Lo studio riguarda la gestione delle infezioni delle vie urinarie ricorrenti, una condizione caratterizzata dalla ripetizione di infezioni causate da batteri nel sistema urinario. L’obiettivo della ricerca è determinare se l’uso di methenamine hippurate possa rappresentare una valida alternativa alla prevenzione tramite l’uso di antibiotici. In questo contesto, la profilassi indica un trattamento somministrato regolarmente per prevenire l’insorgenza di una malattia.
Durante lo studio, i partecipanti riceveranno o il farmaco in esame, methenamine hippurate, oppure uno dei farmaci di confronto utilizzati per la prevenzione delle infezioni. Questi ultimi includono la cefalexina, il sulfamethoxazole, il trimethoprim e la fosfomycin trometamol. I partecipanti verranno suddivisi in gruppi per ricevere uno di questi trattamenti per un periodo di 6 mesi.
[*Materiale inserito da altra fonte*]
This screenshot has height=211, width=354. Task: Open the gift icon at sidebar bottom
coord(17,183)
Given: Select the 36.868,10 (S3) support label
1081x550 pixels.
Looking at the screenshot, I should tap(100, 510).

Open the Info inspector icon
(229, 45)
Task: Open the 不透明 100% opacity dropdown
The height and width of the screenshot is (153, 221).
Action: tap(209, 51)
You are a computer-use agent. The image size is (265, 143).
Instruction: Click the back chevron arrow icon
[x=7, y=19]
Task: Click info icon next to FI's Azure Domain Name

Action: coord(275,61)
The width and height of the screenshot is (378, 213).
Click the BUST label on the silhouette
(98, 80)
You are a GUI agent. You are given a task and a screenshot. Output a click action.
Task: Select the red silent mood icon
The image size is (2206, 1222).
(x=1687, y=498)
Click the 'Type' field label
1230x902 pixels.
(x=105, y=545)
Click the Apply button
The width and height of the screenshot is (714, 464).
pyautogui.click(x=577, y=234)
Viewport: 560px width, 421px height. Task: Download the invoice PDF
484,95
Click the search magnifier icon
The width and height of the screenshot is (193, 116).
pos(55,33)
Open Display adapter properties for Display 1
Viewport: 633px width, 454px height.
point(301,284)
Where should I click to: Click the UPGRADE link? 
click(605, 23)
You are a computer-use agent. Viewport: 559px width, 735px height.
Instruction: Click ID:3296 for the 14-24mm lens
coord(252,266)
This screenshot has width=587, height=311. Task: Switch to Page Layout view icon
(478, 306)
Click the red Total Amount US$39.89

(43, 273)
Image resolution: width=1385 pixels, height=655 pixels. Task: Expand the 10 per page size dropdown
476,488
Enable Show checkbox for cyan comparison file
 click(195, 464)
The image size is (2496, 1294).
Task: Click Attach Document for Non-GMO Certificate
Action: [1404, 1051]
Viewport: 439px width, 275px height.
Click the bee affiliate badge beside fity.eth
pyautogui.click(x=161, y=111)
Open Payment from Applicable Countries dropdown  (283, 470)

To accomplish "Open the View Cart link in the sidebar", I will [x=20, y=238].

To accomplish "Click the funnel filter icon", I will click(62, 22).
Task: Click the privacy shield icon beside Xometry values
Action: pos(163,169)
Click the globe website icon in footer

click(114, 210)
Verrà monitorata la frequenza delle infezioni e la presenza di batteri con caratteristiche di multidrug-resistant, ovvero microrganismi che mostrano una resistenza verso diversi tipi di farmaci. Lo studio prevede anche un periodo di osservazione successivo per valutare la salute a lungo termine e l’eventuale comparsa di complicazioni come la batteremia, che consiste nella presenza di batteri nel sangue.